What to work on:
a – From the single-cell sequencing text, write out everything from "A cell is a" down to "rapid, scalable approaches.".
b – According to the single-cell sequencing text, why does NGS have better sensitivity toward low-frequency variants?

Text provided:
-=-=-

Single-cell Sequencing


A cell is a basic unit of biological structure and function, varying broadly in type and state. The characterization of single-cell identity and function will accelerate biological discovery and development, as the understanding of functional abilities and responses of each cell type. As a first-class provider in the microfluidic chip market, Creative Biolabs has presented a reliable technology platform to support single-cell sequencing services and to analyze a large number of individual cells simultaneously. Aided by our sophisticated engineers, a number of sequencing strategies, such as based on droplet microfluidics, have been introduced to characterize complex tissues with varieties of cell lines and meet the demand of rapid, scalable approaches.

Single Cell Sequencing

Next-Generation sequencing (NGS) is a technology enabling the sequencing of the entire human genome within one day. Firstly, the entire genome is divided into millions of fragments and sequenced in parallel. Next, data collected from individual fragments are mapped to a reference human genome through bioinformatics analysis. The process is repeated many times to obtain accurate information on any DNA mutation. As well, NGS can be used for extracting data from desired genetic locations and has better sensitivity towards low-frequency variants because of its high sequencing depth.

NGS along with microfluidic technique has multiple applications in DNA sequencing, RNA sequencing, and ATAC sequencing (chromatin) of many kinds of individual cells. Some of the major technologies have been developed recently, especially single-cell RNA-Seq that displays quantitatively comparable to multiplexed quantitative PCR (qPCR).

-=-=-

Data for review:
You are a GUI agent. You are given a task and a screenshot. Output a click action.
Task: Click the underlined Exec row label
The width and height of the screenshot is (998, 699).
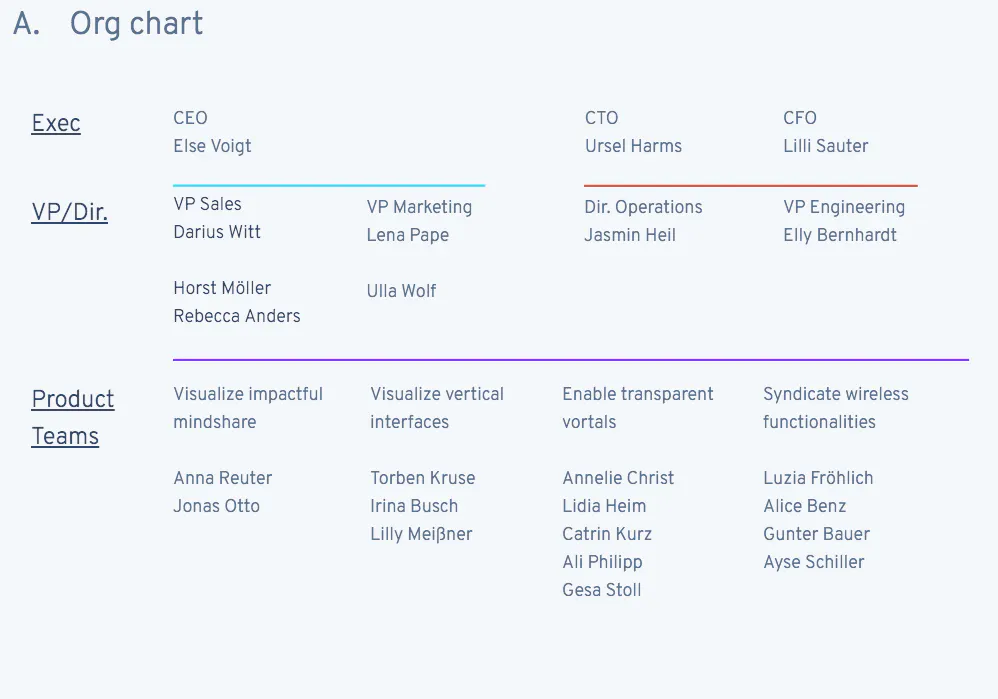[56, 124]
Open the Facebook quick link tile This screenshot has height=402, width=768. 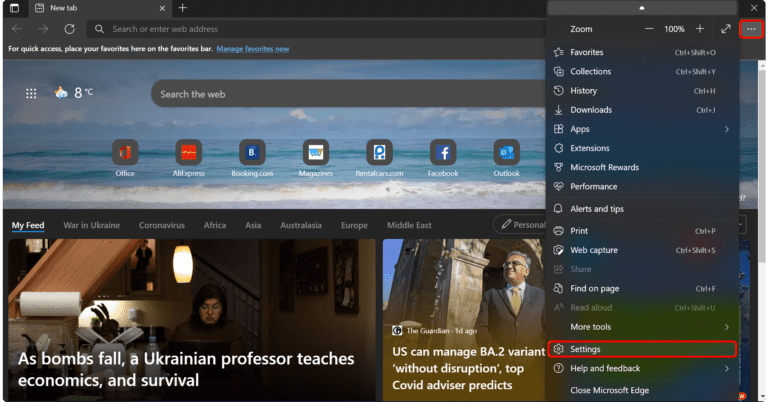pos(443,153)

-=-=-

Responses for each task:
a –
A cell is a basic unit of biological structure and function, varying broadly in type and state. The characterization of single-cell identity and function will accelerate biological discovery and development, as the understanding of functional abilities and responses of each cell type. As a first-class provider in the microfluidic chip market, Creative Biolabs has presented a reliable technology platform to support single-cell sequencing services and to analyze a large number of individual cells simultaneously. Aided by our sophisticated engineers, a number of sequencing strategies, such as based on droplet microfluidics, have been introduced to characterize complex tissues with varieties of cell lines and meet the demand of rapid, scalable approaches.

b – Its sequencing depth is high.